In an era when speed is everything and change is measured in seconds and minutes rather than years, the career of the Avett Brothers has been a refreshing change to that rule. Starting first as almost an acoustic experimental offshoot to the brothers' punk-based band, Nemo, the band's sincerity and soul quickly took hold with the group of loyal fans that have grown into legions.
With the release of I and You and Love, the Avetts stand on the precipice of a massive career leap. When uber-producer Rick Rubin moved his ever-itinerant American Recordings catalog to Sony in a large omnibus deal, the Avett Brothers became one of his first projects. After years of working with already established A-listers, Rubin's selection of the up and coming Avett Brothers was a heartening choice.

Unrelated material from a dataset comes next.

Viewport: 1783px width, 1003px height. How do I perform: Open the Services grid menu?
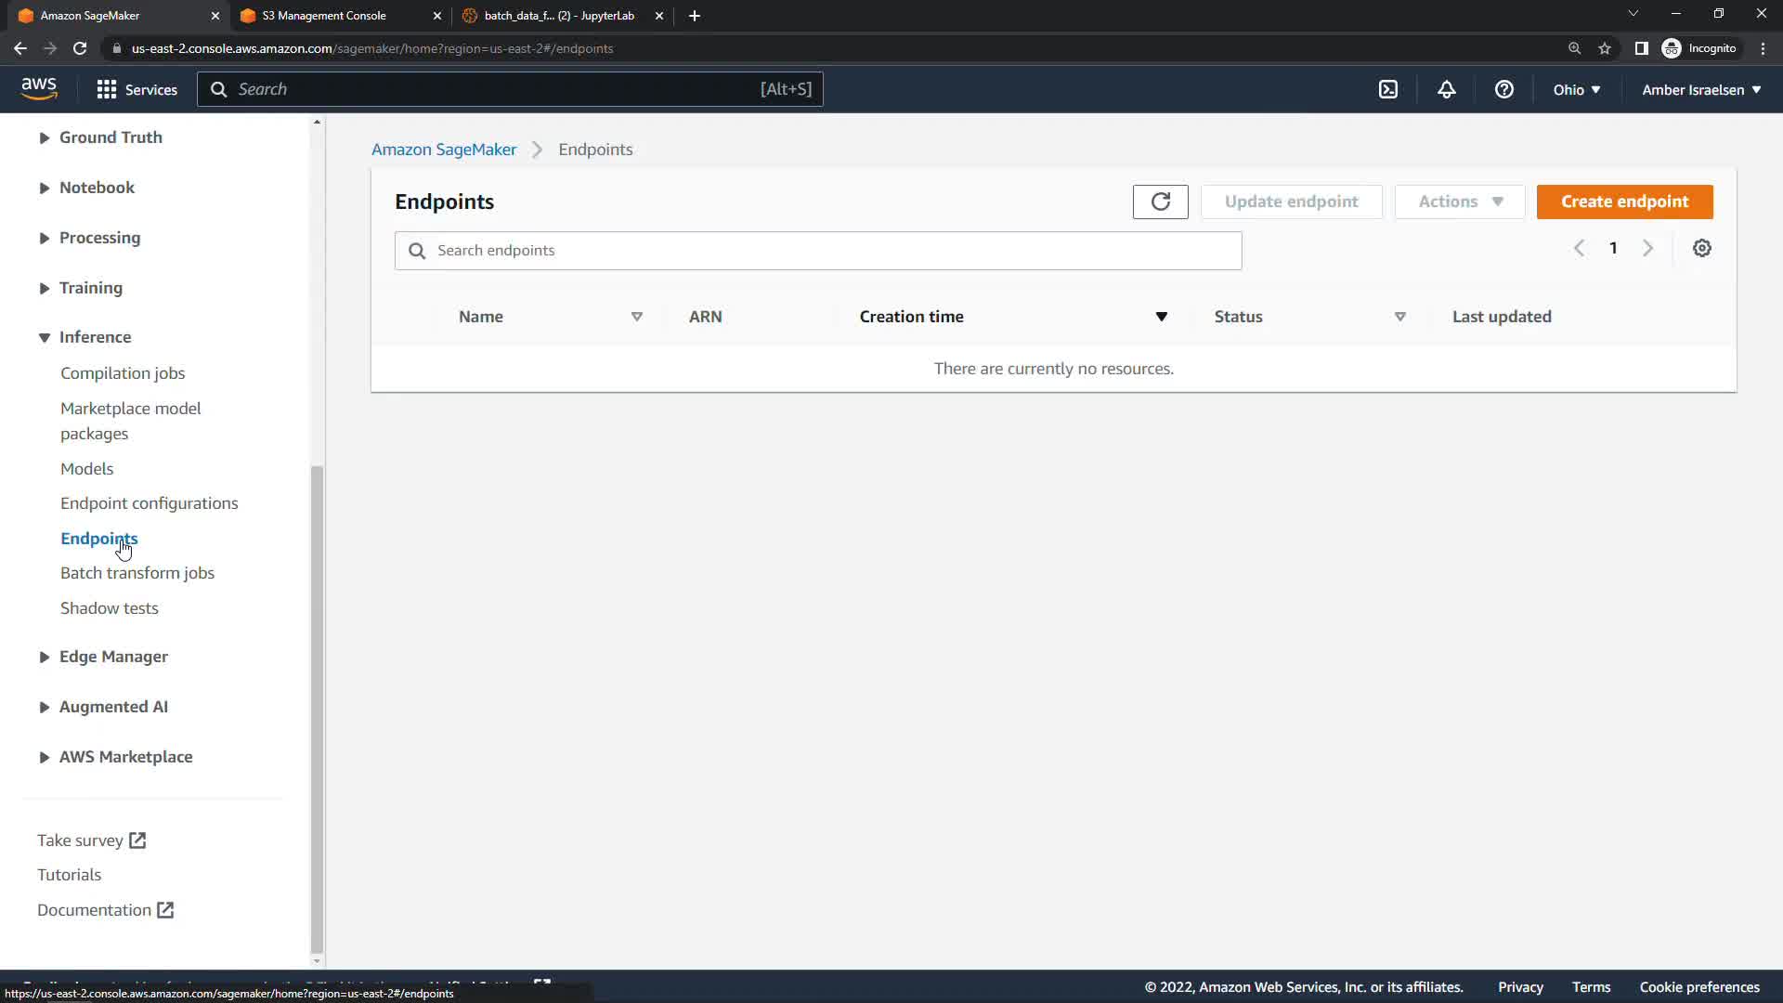tap(137, 89)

The beauty of this record is that it is a triumphant, yet logical step forward for the band. Seth and Scott Avett along with long time bandmate Bob Crawford and cellist Joe Kwon are augmented by some of Rubin's favorite studio players including Heartbreaker Benmont Tench. Rubin's earthily austere production style makes sure that nothing is lost, only gained in the process. Seth Avett explains, “it’s how I’ve always wanted our band to sound. What I like is an absolute presentation of clarity."
"I and Love and You" also furthers the open-hearted themes of love and pain that the Avetts have been exploring since their previous album, Emotionalism and the follow up EP, The Gleam II. The brothers decided to take this "exploration" a step further by explaining their concept of love in this passage from the album's liner notes:
In any case, and by whatever inspiration, these words [from the album's title] are woven deeply into the fibers of our existence. Our longing to hear them from the right place is maddeningly and simultaneously our finest strength and our most gentle weakness. The album "I and Love and You" is unashamedly defined by such a dynamic of duality.

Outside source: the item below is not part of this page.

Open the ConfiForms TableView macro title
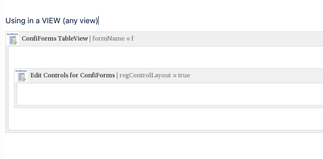 pyautogui.click(x=55, y=38)
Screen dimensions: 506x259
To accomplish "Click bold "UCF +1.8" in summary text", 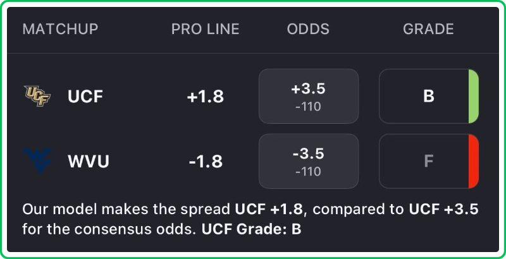I will click(x=269, y=209).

Needless to say, these subject are as old as humanity itself and rich in aspects.
The sonic changes Rubin has helped to bringout in the band are subtle, but sure. The refined studio "clarity" gives the listener a new feel on the first notes of the title track. We hear the chords of a piano which is different for the Avetts who are known for acoustic guitar and banjo. These changes add warmth to the proceedings while letting everyone know that they are trying something slightly different.
Freeing the Avetts up from any past instrumental constraints also has allowed some of their other influences shine through more directly rather than being hidden behind banjos and acoustic guitar strums. Pop music sensibilities especially shine behind the energies of The Perfect Space and And It Spread into the lush orchestrations of Head Full Of Doubt/Road Full Of Promise. Even some of their punk vibes comes through on Slight Figure Of Speech and Kick Drum Heart.
The pop feel goes so far that they might even have a pair radio songs in It Goes On And On and Tin Man. Still, their long time fans will still find plenty to love here. They only need to check out more familiar-sounding Avett gems in touching songs like Ten Thousand Words, Laundry Room, and Ill With Want.
This kind of artistic advancement that is more about deepening rather than moving on is the sign of a great major label debut. This is a great use of an increased budget as an improvement upon the inherent limits small budgets.
The best major label debuts serve as a summary of sorts to a young artist while also bringing new listeners up to date. So many bands struggle with this transition, getting lost along the way. It says a lot about the long term staying power of the Avett Brothers, supported by the helping hand of Rick Rubin, that they don't fall into that trap.